Ich heiße Eva Hippler und bin als geborene Morath in Sulzthal aufgewachsen. Inzwischen bin ich 43 Jahre alt, promovierte Biologin, verheiratet und Mutter von 3 Kindern.
Nach dem Abitur bin ich von zuhause ausgezogen und habe 17 Jahre lang an verschiedenen anderen Orten gelebt. Den Kontakt zu Sulzthal habe ich dabei nie verloren. Seit 2018 wohne ich mit meiner Familie wieder in Sulzthal. Wir haben uns ein Haus gebaut und wollen hier bleiben.
Mit drei Kindern und einer Arbeit in Vollzeit ist der Alltag ziemlich gut gefüllt. Wenn ich aber Zeit für mich finde, dann sitze ich am liebsten an der Nähmaschine. Ich bin gerne kreativ und bringe das auch in unser Dorfleben mit ein. Seit vielen Jahren nähe ich die Kostüme für unsere Nachwuchs-Showtanz-Garde, in der auch meine Töchter tanzen
Ich habe mich nach vielen Jahren bewusst dazu entschieden, heimzukommen und mit meiner Familie hier zu leben. Natürlich war für mich dabei auch die Nähe zu meinen Eltern entscheidend, aber was mir an Sulzthal immer gefallen hat, ist der Zusammenhalt und unsere Dorfgemeinschaft. Außerdem liebe ich die idyllische und wunderschöne Lage im Tal. Ich fühle mich hier einfach wohl.
Generell sollten Entscheidungen, die unser Dorf betreffen, mit Verstand und Weitblick getroffen werden, ohne parteipolitische oder persönliche Interessen oder die Begründung, dass etwas schon immer so gemacht wurde. Dabei ist es für mich wichtig, die Bedürfnisse aller Einwohner anzuhören und in die Entscheidungsfindung mit einfließen zu lassen.
Als Sulzthalerin und Familienmensch möchte ich mit gutem Beispiel vorangehen und Verantwortung für uns, unsere Kinder und kommende Generationen übernehmen.
Außerdem sollte der Gemeinderat grundsätzlich einen Querschnitt der Einwohner abbilden, dafür sind bisher zu wenige Frauen vertreten.
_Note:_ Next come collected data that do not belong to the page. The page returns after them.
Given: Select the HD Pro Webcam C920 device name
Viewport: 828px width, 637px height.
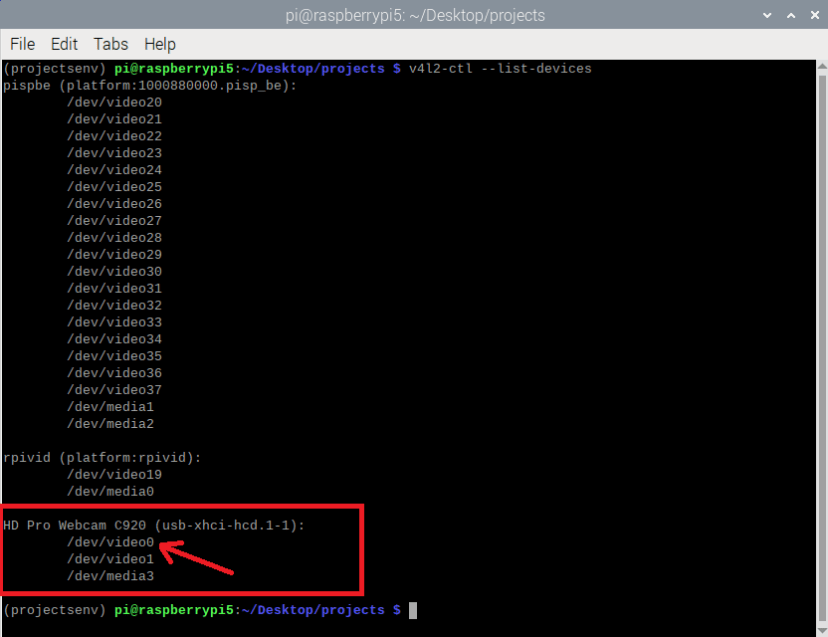Looking at the screenshot, I should click(82, 524).
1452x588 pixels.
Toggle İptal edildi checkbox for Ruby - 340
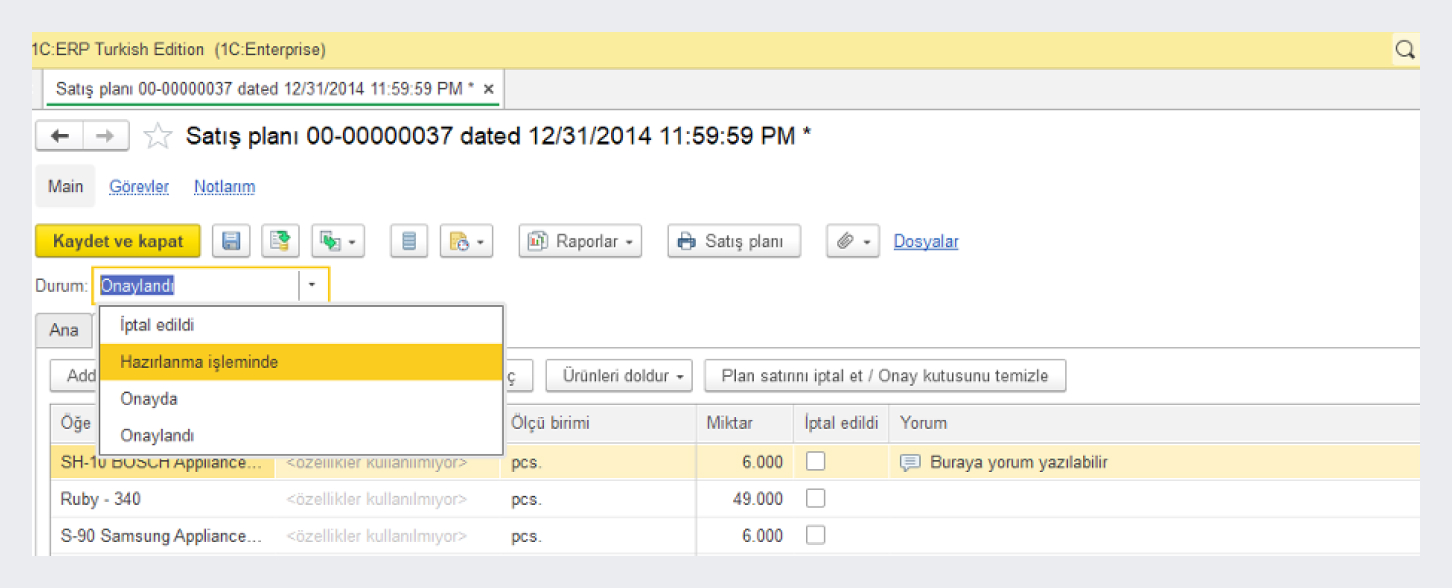[x=815, y=499]
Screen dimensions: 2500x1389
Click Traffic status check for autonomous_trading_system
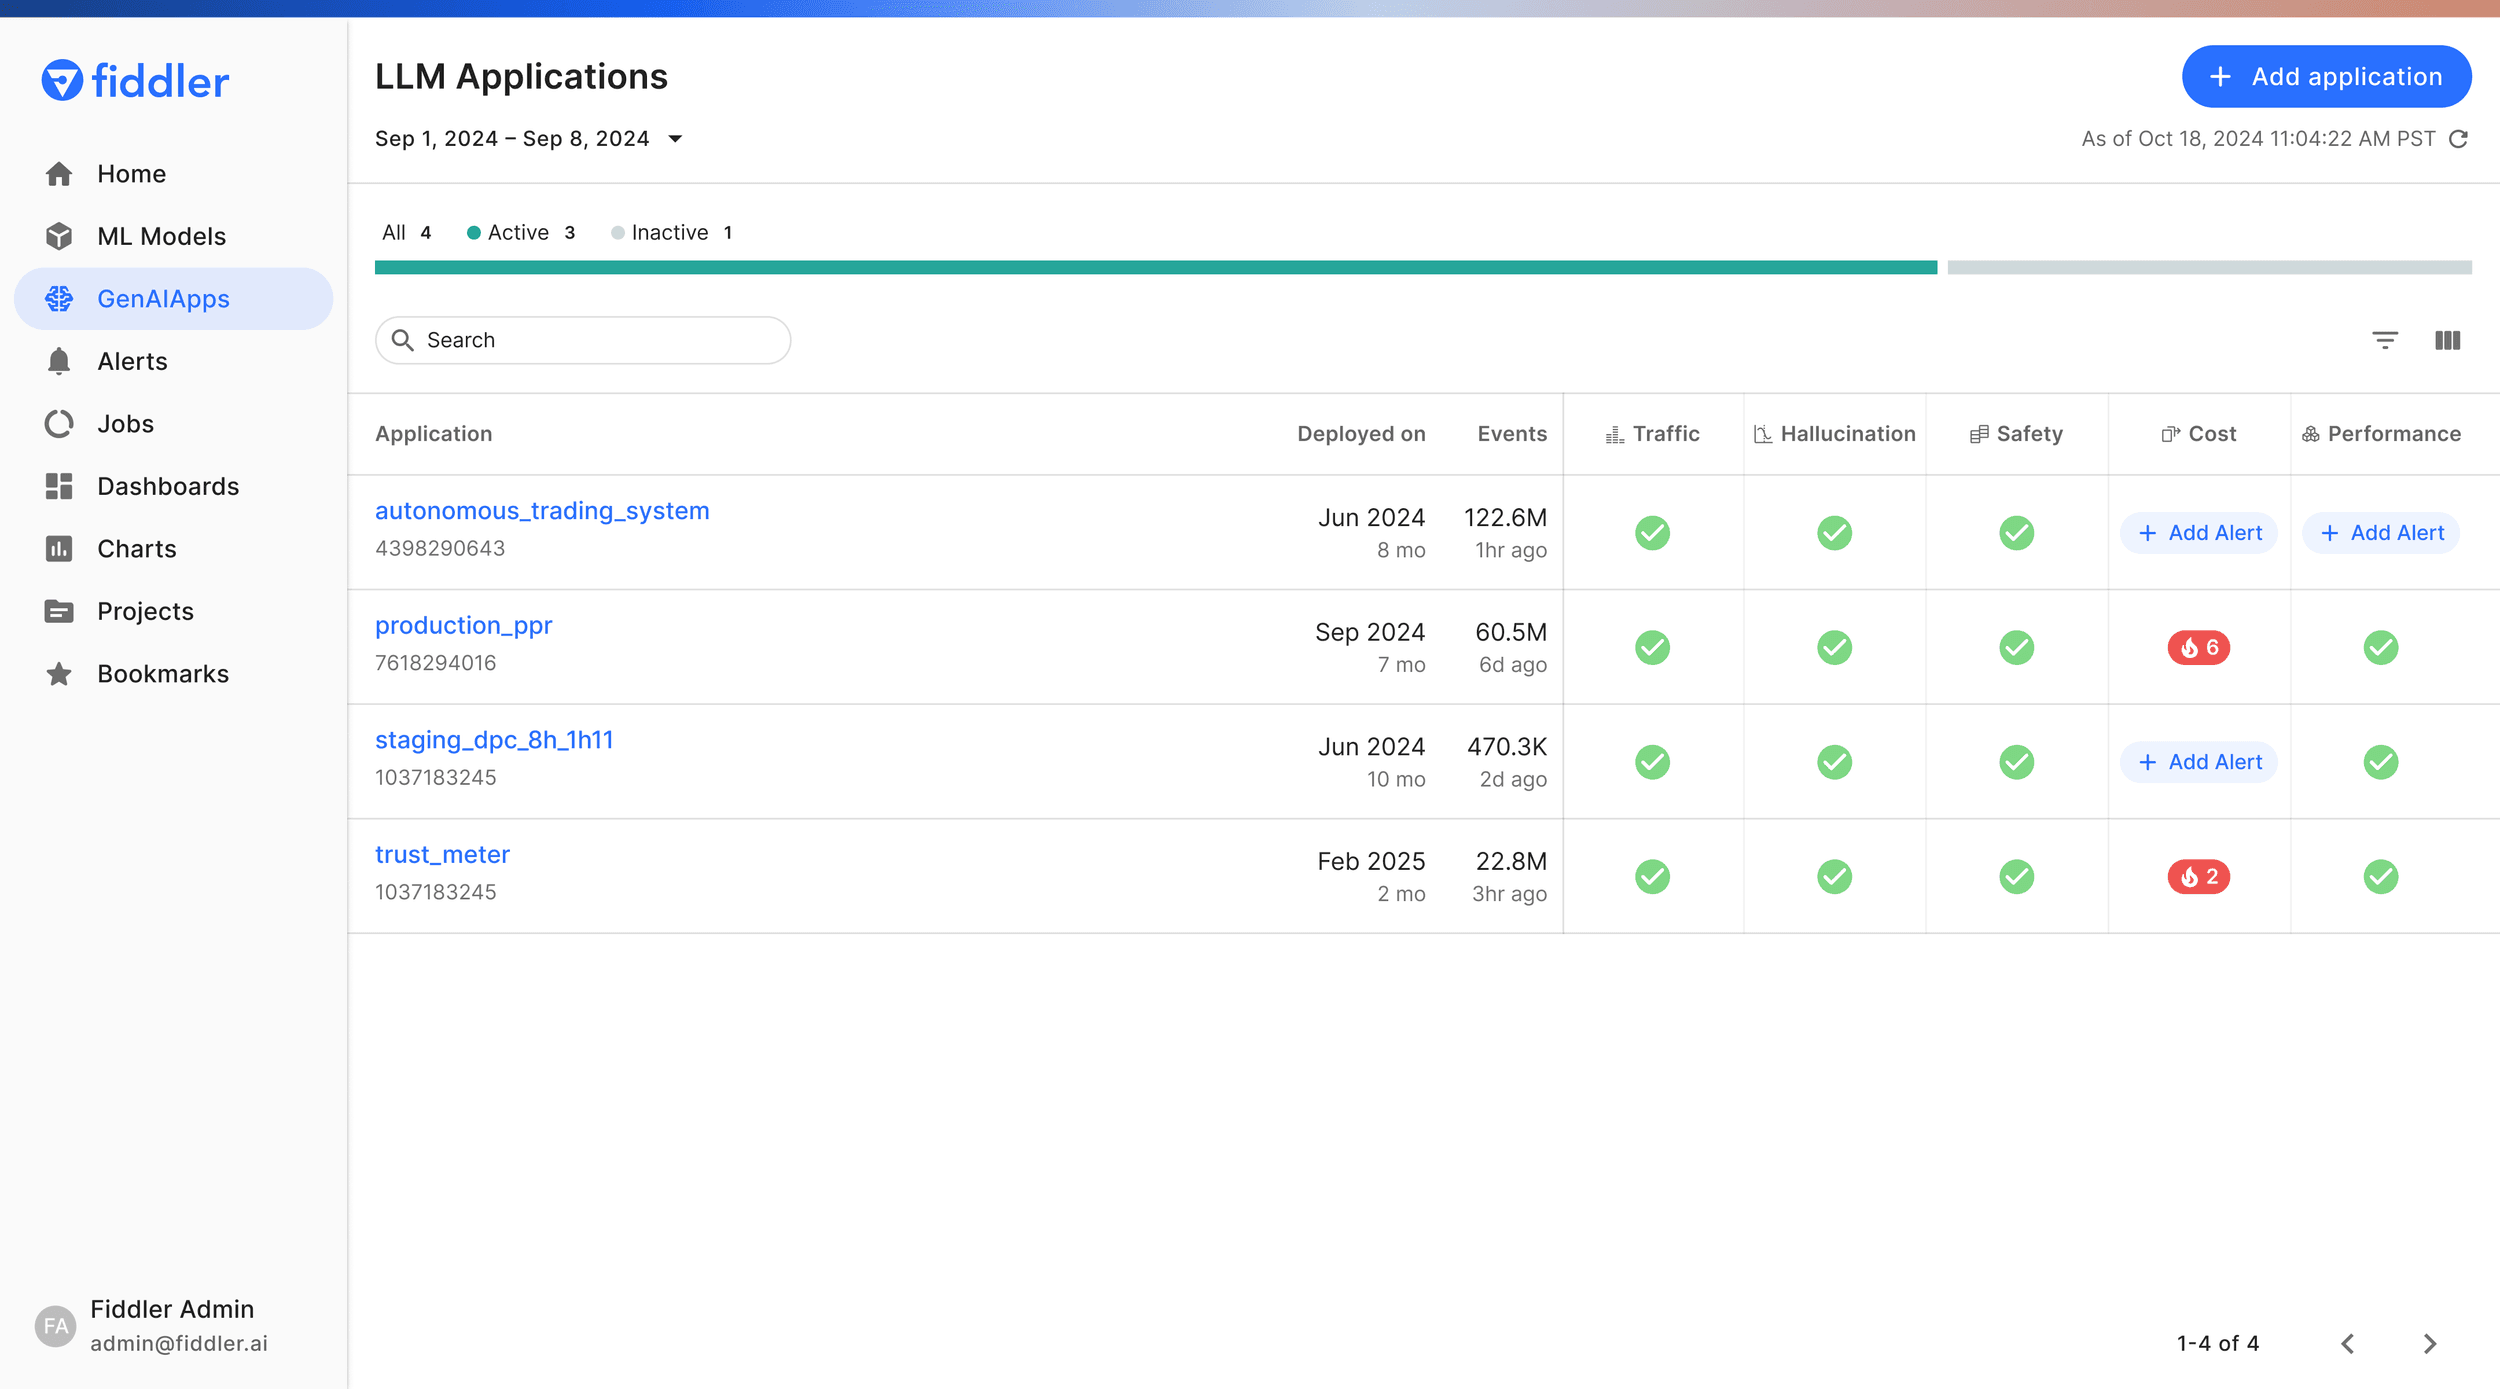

Ich hoffe, das wird sich nach der nächsten Wahl ändern.
Ich bin jemand, der sich gerne kümmert und empathisch ist. Außerdem kann ich als Naturwissenschaftlerin komplexe Zusammenhänge überreißen und Probleme strukturiert lösen.
Da ich viele Jahre woanders gelebt habe und verschiedene Gemeinden kennenlernen durfte, stehe ich für eine gute Kombination aus „alteingesessen“ und „frischer Wind“. Ich kann neue Ideen beisteuern, während ich gleichzeitig das Verständnis für die Traditionen und Gewohnheiten hier im Dorf mitbringe.
Auf den ersten Blick könnte man meinen, Sulzthal habe nicht viel zu bieten. Es gibt keine Geschäfte, keinen Bäcker oder Metzger, keine Schulen oder Ärzte. Es ist nicht die soziale Infrastruktur, die unser Dorf lebenswert macht, sondern die Einwohner und das, was wir gemeinsam immer wieder auf die Beine stellen.
Darum müssen wir uns bemühen, dass Sulzthal auch zukünftig attraktiv für junge Menschen und Familien bleibt. Unsere Dorfgemeinschaft ist kein Selbstläufer, sie lebt von engagierten Menschen, die hier wohnen wollen und sich einbringen. Ich möchte aktiv daran mitarbeiten, dass man auch weiterhin gut in Sulzthal leben kann und diese Lebensqualität nach außen sichtbar machen. Ich glaube, dass wir offen sein müssen für Neues, wenn wir unser Dorf, wie wir es kennen und lieben, bewahren wollen. Und dabei schließen sich Tradition und Innovation keinesfalls aus.